Re: One way trip to Mars
« Reply #17 on: 25 October, 2010, 07:53:19 pm »
Actually given that the atmospheric pressure is so low, and the majority of the energy that cyclists use is to overcome drag, it should be far easier to cycle faster than on the Earth.

The problem would probably be that all existing space suit designs are far too bulky to make cycling in them practical, let alone easy.  It's not the pressure itself (although dealing with that isn't trivial), it's the layers that you would need for heating.  Mars is a cold place, so any suit designed to be used there would need substantial insulation and probably active heating (although maybe not when cycling hell for leather down Olympus Mons. ;D)  Most current suit designs are also probably far to inflexible for cycling in.

Spacesuit design is a horribly complex subject!
Actually, it is rocket science.
 

Manotea

  • Where there is doubt...
Re: One way trip to Mars
« Reply #18 on: 25 October, 2010, 07:55:52 pm »
There was a Horizon program a couple of years back about the problems involved in travelling to Mars, a journey of a year or two.
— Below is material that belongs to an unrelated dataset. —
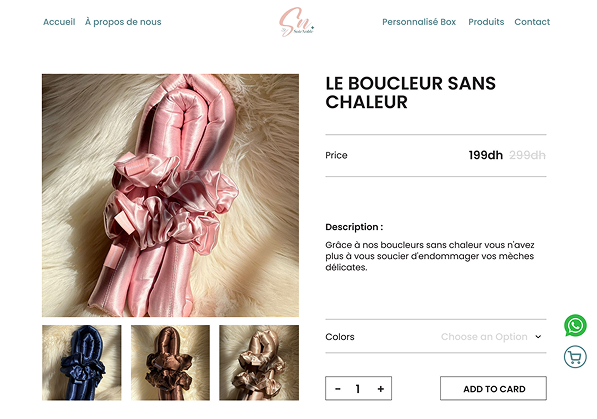597x419 pixels.
Task: Click the 199dh sale price
Action: pos(485,155)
Problems such as 'what would the travellers eat/drink/breathe'' were easy to solve. Bigger engineering problems that they didnt really have solutions to included stopping meteorites turning the spaceship into a colander, and preventing the hard radiation found in inter-planatary space and solar flares frying the crew. But the real bigger was 'how to stop the crew killing each other'.

Re: One way trip to Mars
« Reply #19 on: 25 October, 2010, 07:56:54 pm »
I'd definitely go.   Can't think of a more unique backwoods adventure...

Re: One way trip to Mars
« Reply #20 on: 25 October, 2010, 08:08:21 pm »
... But the real bigger was 'how to stop the crew killing each other'.
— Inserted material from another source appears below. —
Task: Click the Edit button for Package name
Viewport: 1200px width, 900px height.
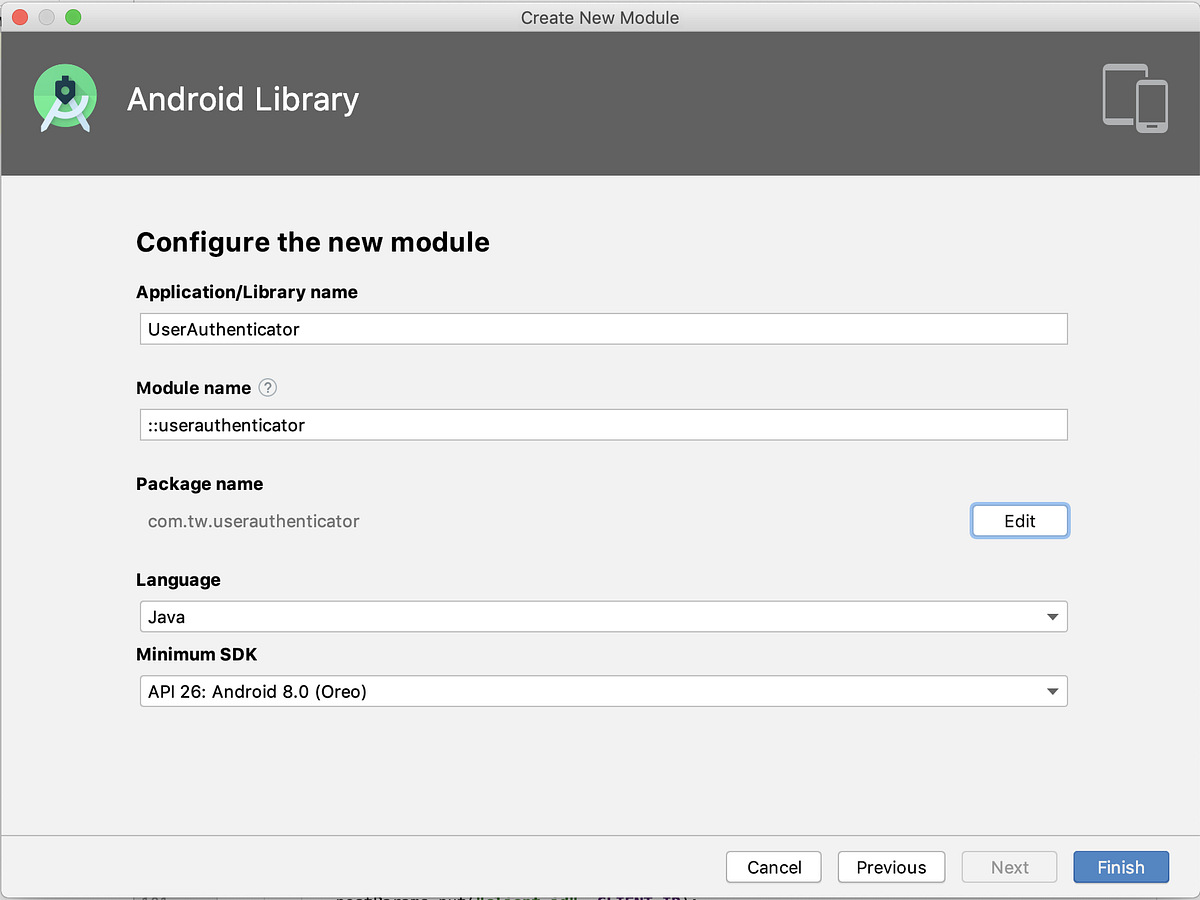Action: pos(1019,520)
There are some currently, and have been previously, research into small environments of people who can't talk to the outside world (or have artificially introduced delays, as would occur with a Mars mission).  You are likely to be right though, how do you produce a crew of people who will survive and not go postal when locked up with the same small bunch of people for several years! 

You also need a combination of skills and backups to those skills, so that you can deal with all eventualities.  It's all well and good to have a MD on board, but if he's the one who gets injured or ill, someone else needs to be able to treat him/her (that another issue of course, sex - good or bad?)
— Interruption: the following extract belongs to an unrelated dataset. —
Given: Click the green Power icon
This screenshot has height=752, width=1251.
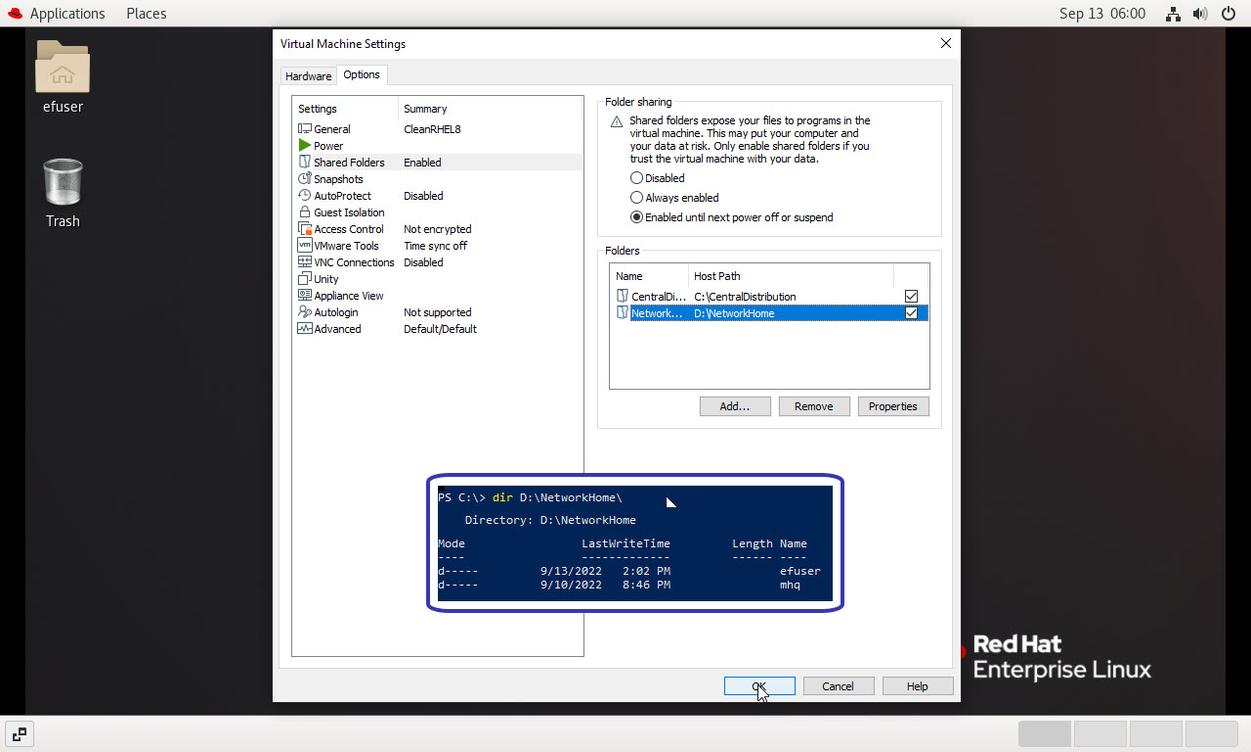Looking at the screenshot, I should point(305,146).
Actually, it is rocket science.
 

Zoidburg

Re: One way trip to Mars
« Reply #21 on: 25 October, 2010, 08:19:47 pm »
I think trying to build big rockets to reach the moon or mars was always an arse about tit way of doing stuff.

All the money should have gone into putting far more stuff into orbit , then use that as jumping off point.

dasmoth

  • Techno-optimist
Re: One way trip to Mars
« Reply #22 on: 25 October, 2010, 11:17:53 pm »
The atmosphere has only 1% of the pressure of Earth's atmosphere. Your tyres inflated to 85psi would blow off the rim (now now children).

1 bar = 14.5psi

So take away the atmosphere and you'll only increase the pressure difference across a 85psi tyre by ~17%

I rather hope that rim designers use a slightly bigger margin for error than that <nervous now...>
Half term's when the traffic becomes mysteriously less bad for a week.

Kim

  • Timelord
    • Fediverse
Re: One way trip to Mars
« Reply #23 on: 25 October, 2010, 11:22:30 pm »
Yeah.  The real issue is the high CO2 content of the Martian atmosphere causing the tubes to deflate more quickly :)

andygates

  • Peroxide Viking
Re: One way trip to Mars
« Reply #24 on: 25 October, 2010, 11:35:28 pm »
Don't SKS do a Mars-rated Rennkompressor with an atmospheric fractionating podule?

Actually, would that even work?  You'd need a tyre such that it could bear your weight: .38 x your Earth weight.  Atmospheric pressure is 6-10 millibars -- say, 1% of Earth.  How much of a tyre's usefulness is tied to the relative values of our gravity and thick air? 

Are bicycle tyres evidence of fine tuning? ???

Time for some of those awesome S-sprung double rim metal jobbies, perhaps.  In titanium, because this is SPACE.
It takes blood and guts to be this cool but I'm still just a cliché.
OpenStreetMap UK & IRL Streetmap & Topo: ravenfamily.org/andyg/maps updates weekly.